**EXERCISE INPUT**
____________________

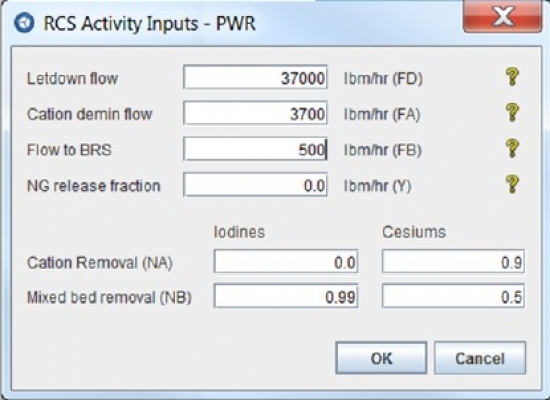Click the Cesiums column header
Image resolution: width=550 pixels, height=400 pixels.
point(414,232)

____________________

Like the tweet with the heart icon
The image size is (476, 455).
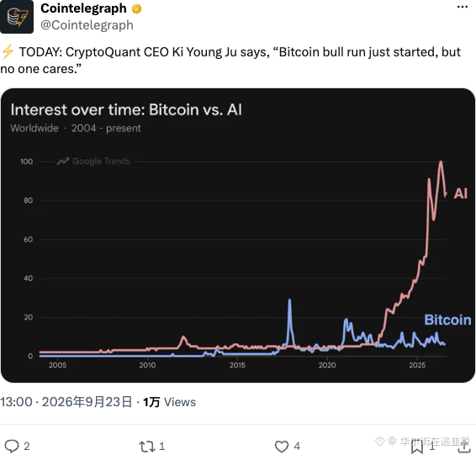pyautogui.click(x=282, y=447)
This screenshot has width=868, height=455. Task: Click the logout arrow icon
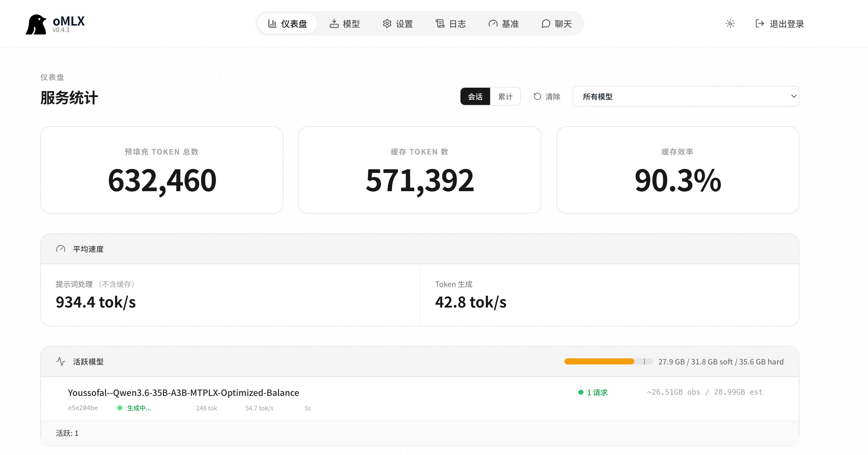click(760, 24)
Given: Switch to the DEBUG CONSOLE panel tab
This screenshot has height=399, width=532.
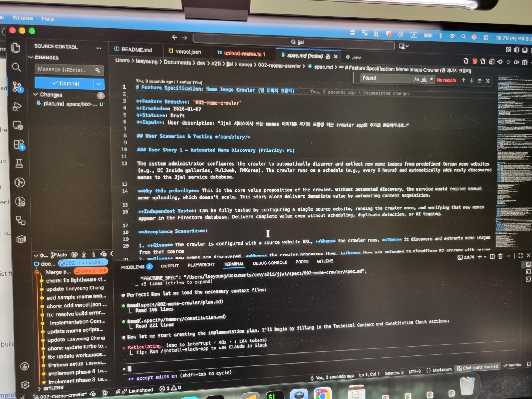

____________________

Please copy the lines above exactly, starting at the line that holds "Like the tweet with the heart icon" and ending at the line that holds "This screenshot has height=399, width=532."; include both, but no pictures.

**ANSWER TO THIS TASK**
Like the tweet with the heart icon
The image size is (476, 455).
pyautogui.click(x=282, y=447)
This screenshot has width=868, height=455. Task: Click the logout arrow icon
click(760, 24)
Given: Switch to the DEBUG CONSOLE panel tab
This screenshot has height=399, width=532.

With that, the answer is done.